◆ **Problem description**
Find the word "will" in the records and copy every line where it occurs.

Stored data
========
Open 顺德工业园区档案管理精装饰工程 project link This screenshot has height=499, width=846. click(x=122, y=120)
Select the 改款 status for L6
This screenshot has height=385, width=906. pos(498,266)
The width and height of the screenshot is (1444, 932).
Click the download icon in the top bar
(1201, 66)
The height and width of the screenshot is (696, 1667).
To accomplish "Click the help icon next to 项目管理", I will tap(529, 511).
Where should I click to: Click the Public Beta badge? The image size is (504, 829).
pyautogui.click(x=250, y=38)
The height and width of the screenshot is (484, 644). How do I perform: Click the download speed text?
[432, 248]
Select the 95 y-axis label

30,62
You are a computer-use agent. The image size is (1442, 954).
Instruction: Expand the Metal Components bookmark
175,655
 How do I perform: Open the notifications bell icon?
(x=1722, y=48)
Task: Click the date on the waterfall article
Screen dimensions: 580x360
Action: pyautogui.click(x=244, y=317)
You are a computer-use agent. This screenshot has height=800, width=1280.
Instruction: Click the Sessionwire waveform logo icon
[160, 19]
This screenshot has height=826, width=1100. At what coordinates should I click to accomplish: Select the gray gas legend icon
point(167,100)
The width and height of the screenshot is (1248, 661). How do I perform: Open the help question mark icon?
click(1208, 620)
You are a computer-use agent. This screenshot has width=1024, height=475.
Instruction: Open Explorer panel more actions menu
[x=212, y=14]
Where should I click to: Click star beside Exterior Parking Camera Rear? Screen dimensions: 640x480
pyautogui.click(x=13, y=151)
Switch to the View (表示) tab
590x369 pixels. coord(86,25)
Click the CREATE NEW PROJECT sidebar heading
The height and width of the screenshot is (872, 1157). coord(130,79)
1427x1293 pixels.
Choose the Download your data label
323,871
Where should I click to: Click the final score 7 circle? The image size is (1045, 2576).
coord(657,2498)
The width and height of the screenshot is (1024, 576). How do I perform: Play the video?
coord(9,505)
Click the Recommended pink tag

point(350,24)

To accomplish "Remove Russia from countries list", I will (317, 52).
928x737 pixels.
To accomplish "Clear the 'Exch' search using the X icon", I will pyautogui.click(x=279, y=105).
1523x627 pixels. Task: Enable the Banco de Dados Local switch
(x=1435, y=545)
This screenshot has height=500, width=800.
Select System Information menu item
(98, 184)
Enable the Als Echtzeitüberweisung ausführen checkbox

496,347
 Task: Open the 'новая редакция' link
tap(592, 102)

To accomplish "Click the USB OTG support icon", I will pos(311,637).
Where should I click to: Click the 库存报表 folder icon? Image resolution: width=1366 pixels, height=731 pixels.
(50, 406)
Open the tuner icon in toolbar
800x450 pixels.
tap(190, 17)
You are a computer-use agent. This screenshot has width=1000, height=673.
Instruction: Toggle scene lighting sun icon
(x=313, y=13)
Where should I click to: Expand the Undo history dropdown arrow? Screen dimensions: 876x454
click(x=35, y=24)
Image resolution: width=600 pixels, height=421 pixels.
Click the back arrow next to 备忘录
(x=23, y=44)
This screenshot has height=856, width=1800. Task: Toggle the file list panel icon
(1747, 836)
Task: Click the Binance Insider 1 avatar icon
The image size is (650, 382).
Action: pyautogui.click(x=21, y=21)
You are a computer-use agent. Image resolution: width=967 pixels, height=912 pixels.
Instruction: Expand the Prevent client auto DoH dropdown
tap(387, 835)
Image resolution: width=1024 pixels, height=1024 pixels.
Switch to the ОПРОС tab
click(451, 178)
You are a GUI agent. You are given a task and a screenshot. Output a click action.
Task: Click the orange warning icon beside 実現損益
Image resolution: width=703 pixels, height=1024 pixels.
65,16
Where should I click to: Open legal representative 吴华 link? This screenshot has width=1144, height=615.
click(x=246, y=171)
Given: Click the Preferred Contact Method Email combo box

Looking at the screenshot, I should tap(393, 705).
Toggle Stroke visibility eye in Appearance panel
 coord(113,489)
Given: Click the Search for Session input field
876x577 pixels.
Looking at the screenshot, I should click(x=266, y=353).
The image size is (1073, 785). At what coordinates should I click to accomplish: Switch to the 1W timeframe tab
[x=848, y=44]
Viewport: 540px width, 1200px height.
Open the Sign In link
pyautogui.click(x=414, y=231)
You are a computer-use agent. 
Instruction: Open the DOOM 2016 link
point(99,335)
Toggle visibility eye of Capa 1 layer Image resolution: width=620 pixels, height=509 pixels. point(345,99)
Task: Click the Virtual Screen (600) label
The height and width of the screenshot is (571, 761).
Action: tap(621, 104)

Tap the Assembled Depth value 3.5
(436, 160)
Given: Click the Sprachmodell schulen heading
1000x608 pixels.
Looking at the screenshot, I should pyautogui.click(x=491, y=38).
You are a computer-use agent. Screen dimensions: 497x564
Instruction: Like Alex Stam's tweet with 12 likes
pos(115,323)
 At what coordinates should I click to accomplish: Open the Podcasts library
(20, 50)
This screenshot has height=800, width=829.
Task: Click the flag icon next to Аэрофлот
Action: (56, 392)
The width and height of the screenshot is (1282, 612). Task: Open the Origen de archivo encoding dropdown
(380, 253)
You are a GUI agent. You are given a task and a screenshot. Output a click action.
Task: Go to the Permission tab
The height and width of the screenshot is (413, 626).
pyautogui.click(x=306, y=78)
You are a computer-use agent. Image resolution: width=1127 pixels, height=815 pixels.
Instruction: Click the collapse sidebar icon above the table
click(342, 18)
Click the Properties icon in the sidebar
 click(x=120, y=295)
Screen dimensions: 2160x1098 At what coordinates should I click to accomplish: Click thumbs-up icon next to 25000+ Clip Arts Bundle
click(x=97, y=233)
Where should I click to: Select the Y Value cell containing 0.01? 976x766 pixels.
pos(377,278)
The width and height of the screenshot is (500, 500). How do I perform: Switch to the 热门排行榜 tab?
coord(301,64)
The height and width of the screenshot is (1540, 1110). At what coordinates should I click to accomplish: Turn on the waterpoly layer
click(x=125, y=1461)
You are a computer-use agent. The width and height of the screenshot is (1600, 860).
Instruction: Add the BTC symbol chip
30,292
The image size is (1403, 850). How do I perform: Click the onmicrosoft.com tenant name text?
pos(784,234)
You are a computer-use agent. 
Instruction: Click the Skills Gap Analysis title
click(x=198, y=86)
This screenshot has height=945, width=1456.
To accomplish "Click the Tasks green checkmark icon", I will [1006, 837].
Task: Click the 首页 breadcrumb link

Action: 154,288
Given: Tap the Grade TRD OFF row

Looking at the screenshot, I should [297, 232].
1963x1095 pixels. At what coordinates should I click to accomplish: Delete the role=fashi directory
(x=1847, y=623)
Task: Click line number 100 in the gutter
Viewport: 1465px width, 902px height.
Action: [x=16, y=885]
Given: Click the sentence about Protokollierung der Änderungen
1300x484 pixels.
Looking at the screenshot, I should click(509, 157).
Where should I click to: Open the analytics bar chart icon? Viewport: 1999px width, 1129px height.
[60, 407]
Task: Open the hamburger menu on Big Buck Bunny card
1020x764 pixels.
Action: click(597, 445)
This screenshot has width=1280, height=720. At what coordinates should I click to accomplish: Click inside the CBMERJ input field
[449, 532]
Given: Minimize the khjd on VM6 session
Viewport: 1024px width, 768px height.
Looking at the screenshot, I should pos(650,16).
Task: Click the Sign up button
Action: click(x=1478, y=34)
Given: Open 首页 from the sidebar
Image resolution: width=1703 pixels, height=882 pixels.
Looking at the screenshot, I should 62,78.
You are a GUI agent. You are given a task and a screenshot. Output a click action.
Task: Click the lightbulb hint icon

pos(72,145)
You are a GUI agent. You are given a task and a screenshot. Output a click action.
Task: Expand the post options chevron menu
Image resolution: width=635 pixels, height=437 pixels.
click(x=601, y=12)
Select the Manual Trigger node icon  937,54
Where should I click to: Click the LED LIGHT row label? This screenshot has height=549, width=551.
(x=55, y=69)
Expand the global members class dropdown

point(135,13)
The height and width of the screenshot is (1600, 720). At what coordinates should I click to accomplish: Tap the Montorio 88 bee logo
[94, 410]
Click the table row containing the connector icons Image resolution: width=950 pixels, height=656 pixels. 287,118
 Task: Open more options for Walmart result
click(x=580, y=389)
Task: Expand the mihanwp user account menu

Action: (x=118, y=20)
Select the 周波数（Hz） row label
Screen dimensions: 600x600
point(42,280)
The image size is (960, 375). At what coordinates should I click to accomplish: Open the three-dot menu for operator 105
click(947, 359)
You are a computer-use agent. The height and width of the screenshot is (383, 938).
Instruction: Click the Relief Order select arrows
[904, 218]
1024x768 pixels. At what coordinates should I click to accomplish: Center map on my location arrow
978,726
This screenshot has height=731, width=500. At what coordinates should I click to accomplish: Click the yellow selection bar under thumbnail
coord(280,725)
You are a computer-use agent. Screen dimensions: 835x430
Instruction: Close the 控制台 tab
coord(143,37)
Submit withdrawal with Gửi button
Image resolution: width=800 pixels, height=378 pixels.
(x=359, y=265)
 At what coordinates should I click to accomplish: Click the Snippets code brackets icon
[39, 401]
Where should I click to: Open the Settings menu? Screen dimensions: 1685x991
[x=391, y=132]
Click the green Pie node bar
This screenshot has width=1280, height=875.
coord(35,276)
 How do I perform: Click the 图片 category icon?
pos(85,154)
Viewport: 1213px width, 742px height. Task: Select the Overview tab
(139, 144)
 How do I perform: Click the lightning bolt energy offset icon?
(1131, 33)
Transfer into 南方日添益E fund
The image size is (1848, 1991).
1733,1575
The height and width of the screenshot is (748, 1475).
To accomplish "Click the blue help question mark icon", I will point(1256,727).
========
◆ **Task answer**
To accomplish "Click the help icon next to 项目管理", I will tap(529, 511).
To accomplish "Remove Russia from countries list", I will (317, 52).
To accomplish "Clear the 'Exch' search using the X icon", I will pyautogui.click(x=279, y=105).
To accomplish "Click the USB OTG support icon", I will pos(311,637).
To accomplish "Click the Tasks green checkmark icon", I will [1006, 837].
To accomplish "Click the blue help question mark icon", I will point(1256,727).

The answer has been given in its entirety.